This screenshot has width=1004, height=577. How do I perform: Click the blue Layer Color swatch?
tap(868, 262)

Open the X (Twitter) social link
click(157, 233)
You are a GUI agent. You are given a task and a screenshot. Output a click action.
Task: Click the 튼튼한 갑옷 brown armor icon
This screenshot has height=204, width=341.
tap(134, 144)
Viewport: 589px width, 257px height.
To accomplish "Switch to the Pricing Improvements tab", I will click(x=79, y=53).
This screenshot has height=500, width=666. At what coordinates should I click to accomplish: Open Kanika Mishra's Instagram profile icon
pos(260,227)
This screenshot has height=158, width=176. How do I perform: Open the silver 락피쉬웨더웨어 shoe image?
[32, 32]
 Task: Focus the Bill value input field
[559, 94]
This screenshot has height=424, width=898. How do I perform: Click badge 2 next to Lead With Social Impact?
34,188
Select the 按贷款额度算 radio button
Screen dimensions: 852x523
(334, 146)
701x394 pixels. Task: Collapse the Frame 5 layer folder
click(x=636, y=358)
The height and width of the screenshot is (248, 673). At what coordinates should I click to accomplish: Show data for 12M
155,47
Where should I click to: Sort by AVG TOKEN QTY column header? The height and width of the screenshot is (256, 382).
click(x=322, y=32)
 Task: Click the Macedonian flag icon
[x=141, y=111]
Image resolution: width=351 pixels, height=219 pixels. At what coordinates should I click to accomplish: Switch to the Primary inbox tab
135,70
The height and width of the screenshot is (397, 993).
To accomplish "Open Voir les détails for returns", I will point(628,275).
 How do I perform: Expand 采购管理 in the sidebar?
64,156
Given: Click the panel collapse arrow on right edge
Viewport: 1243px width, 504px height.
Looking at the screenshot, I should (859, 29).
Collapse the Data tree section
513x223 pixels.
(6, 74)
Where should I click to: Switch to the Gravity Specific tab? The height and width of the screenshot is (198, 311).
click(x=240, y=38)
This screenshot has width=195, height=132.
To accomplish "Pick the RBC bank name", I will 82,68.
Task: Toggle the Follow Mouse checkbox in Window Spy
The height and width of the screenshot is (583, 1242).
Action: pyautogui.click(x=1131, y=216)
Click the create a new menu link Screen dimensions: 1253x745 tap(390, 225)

_WHAT TO WORK ON_:
Reproduce everything from the line containing "Viewport: 589px width, 257px height." down to the line containing "click(x=322, y=32)", substituting "Facebook" for "Instagram" and leaving all else unchanged.

_ANSWER FOR THIS EXERCISE_:
Viewport: 589px width, 257px height.
To accomplish "Switch to the Pricing Improvements tab", I will click(x=79, y=53).
This screenshot has height=500, width=666. At what coordinates should I click to accomplish: Open Kanika Mishra's Facebook profile icon
pos(260,227)
This screenshot has height=158, width=176. How do I perform: Open the silver 락피쉬웨더웨어 shoe image?
[32, 32]
 Task: Focus the Bill value input field
[559, 94]
This screenshot has height=424, width=898. How do I perform: Click badge 2 next to Lead With Social Impact?
34,188
Select the 按贷款额度算 radio button
Screen dimensions: 852x523
(334, 146)
701x394 pixels. Task: Collapse the Frame 5 layer folder
click(x=636, y=358)
The height and width of the screenshot is (248, 673). At what coordinates should I click to accomplish: Show data for 12M
155,47
Where should I click to: Sort by AVG TOKEN QTY column header? The height and width of the screenshot is (256, 382).
click(x=322, y=32)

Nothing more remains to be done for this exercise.